The archetypal student-teacher romance is cleverly turned on its head for the post-#MeToo era in this striking new play by the acclaimed author of What a Young Wife Ought to Know and Bunny.
Jon, a star professor and author, is racked with self-loathing after his third marriage crumbles around him when he finds himself admiring a student—a girl in a red coat. The girl, nineteen-year-old Annie, is a big fan of his work, and also happens to live down the street. From their doorways to his office to hotel rooms, their mutual admiration and sexual tension escalates under Jon’s control to a surprising conclusion that will leave you wanting to go back and question your perceptions of power as soon as you finish.
About the author
Hannah Moscovitch is an acclaimed playwright, librettist and TV writer. Her work for the stage includes East of Berlin, This Is War, Little One, The Russian Play, Infinity and What a Young Wife Ought to Know. Her plays have been widely produced across Canada, as well as in the United States, Britain, the Netherlands, Greece, Austria, Australia and Japan. Hannah’s music-theatre hybrid, Old Stock: A Refugee Love Story (co-created with Christian Barry and Ben Caplan) has toured internationally, garnering a New York Times Critics’ Pick and over fifty four- and five-star reviews. Hannah’s operas with Lembit Beecher, Sky on Swings and I have no stories to tell you, have been produced at Gotham Chamber Opera / the Metropolitan Museum of Art and Opera Philadelphia. She has been honoured with numerous accolades, including multiple Dora Mavor Moore Awards, Toronto Theatre Critics Awards, Fringe First and Herald Angels Awards, the Trillium Book Award, the Nova Scotia Masterworks Arts Award and the prestigious Windham-Campbell Prize. She has also been nominated for a Drama Desk Award, the international Susan Smith Blackburn Prize and twice for the Siminovitch Prize. Recently, Hannah debuted her first confessional work for the stage, Secret Life of a Mother (co-created with Maev Beaty, Ann-Marie Kerr and Marinda De Beer) at the Theatre Centre in Toronto. Hannah is a playwright-in-residence at Tarragon Theatre in Toronto and lives in Halifax.

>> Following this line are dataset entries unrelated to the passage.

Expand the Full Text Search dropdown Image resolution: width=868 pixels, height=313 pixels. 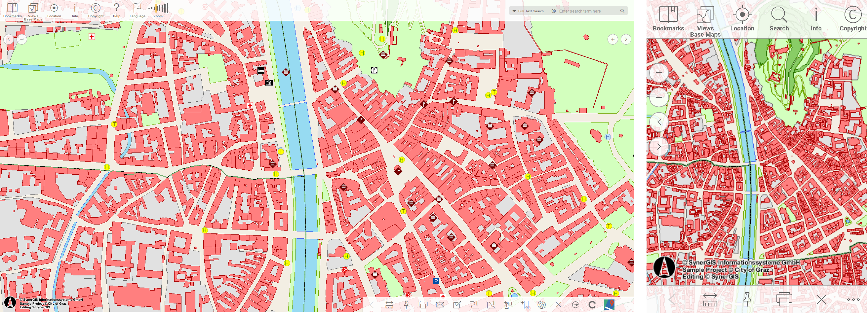(528, 11)
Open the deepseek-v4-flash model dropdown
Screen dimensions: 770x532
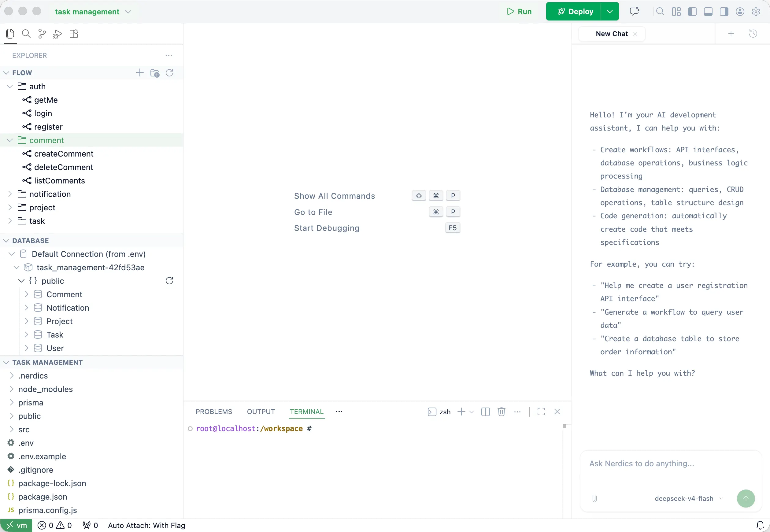689,498
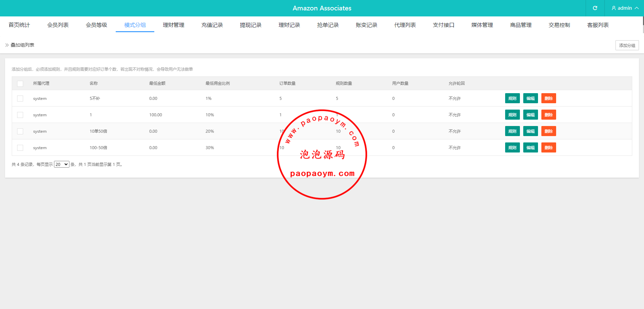The image size is (644, 309).
Task: Click the 添加分组 button
Action: pos(627,45)
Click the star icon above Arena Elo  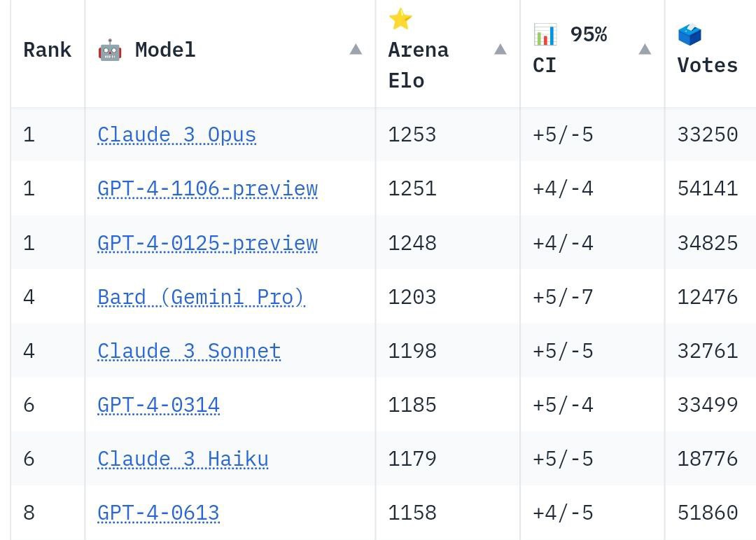[x=400, y=19]
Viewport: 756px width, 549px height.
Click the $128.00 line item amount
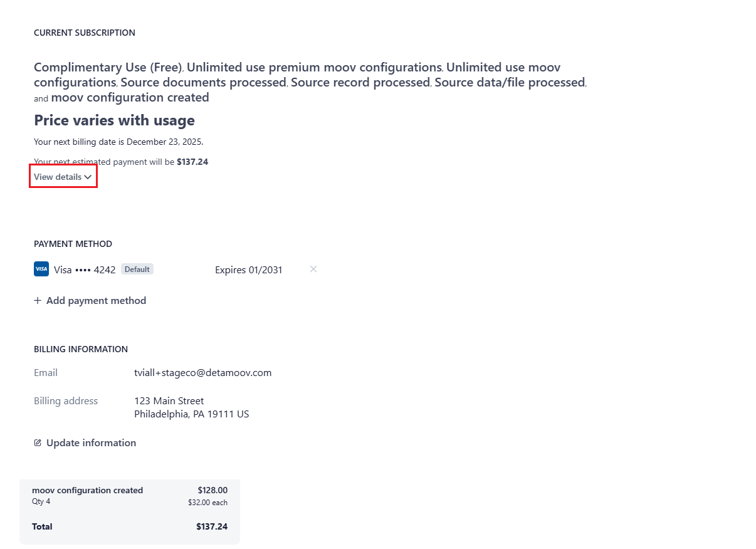tap(213, 491)
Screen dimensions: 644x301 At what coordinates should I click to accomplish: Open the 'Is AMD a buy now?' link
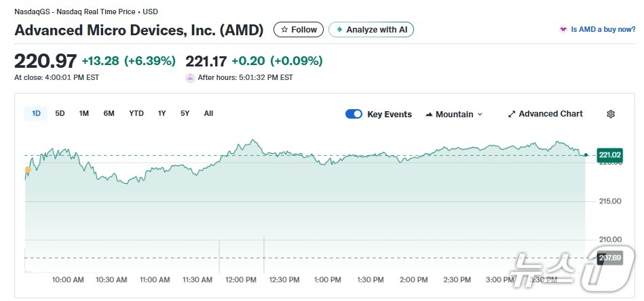point(603,30)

- Short-listed, Jim Connors Dartmouth Book Award for Fiction
- Winner, Governor General's Literary Award
Excerpt: Sexual Misconduct of the Middle Classes (by (author) Hannah Moscovitch)
JON is writing. He’s struggling to focus on his work. After a pause, he closes the top of his laptop or pushes papers away. He looks up and without hesitation speaks to the audience.
JON: Well, he was agitated: he didn’t know why, nothing came to him.
JON stands and picks up his thermos of coffee, lifts it to his mouth, then hesitates.
JON: A few weeks ago, the janitor forgot to unlock the men’s washroom before office hours, so he’d had to urinate into his thermos, then he’d opened his door, and met with students, and discussed their essays with them, with a hot thermos of his own urine sitting on the windowsill.
JON looks down at the thermos. He looks back at the audience.
JON: Urine was, he knew, dissolved salts with a little organic yellow coloring in it. You just rinse it out and it’s fine.
JON hesitates, then forces himself to drink from it, forces himself to swallow, and then puts the thermos back down on his desk.
JON: He’d been trying to jot down lecture notes, but he’d been too agitated so he’d switched to grading papers and now he couldn’t even fucking do that, what the fuck was wrong with him?
Pause: JON considers. Realizes:
JON: And, huh, a dim image came to him. It was of a girl in a red coat....
Pause: JON sees the girl in his mind... Then:
JON: Could it be a fragment of...? His publishers were waiting on a novel about turn- of-the-century lumberjacks, so hopefully this girl was a part of that, or...could be shoehorned into it? Because also: come on, a girl, a young girl? Wasn’t there something deadly about the “young girl” as an object of fiction? Wasn’t it where writers went to expose their mediocrity? Because wasn’t it so often the “young girl” who was grossly underwritten, a cipher, a sex object, reduced to a cliché by lust addled-men?
JON looks at his watch or device.
JON: Nearly two o’clock.
Perhaps JON gets out an earpiece (a microphone) and puts it on.
JON: Which meant a lecture on the death of post-modernism and the rise of trans- realism with its adjacent mainstreaming of genre fiction to some ninety or so second years, so, that should really meet them where they were at.
JON regards the audience, to see if his joke registered.
JON: That was a joke.
JON: Lately he’d had to point out to his students when he made jokes, as in “that was a joke”. Maybe his delivery...? Was too dry...? That or he was getting old.
Pause. He takes a last look at his notes before putting them away. Then to explain, still taking a last look at notes:
JON: He uh—he—he—he liked to lecture without notes and address his students with a casual, jokey style, as though he was saying to them, “We’re all just trying to make sense of these beautiful texts of staggering genius: I just happen to have spent a little more time with them than you have” because this was 2014, and anyway it didn’t help to intimidate the students. He was on the side of the Greeks: learning is a seduction.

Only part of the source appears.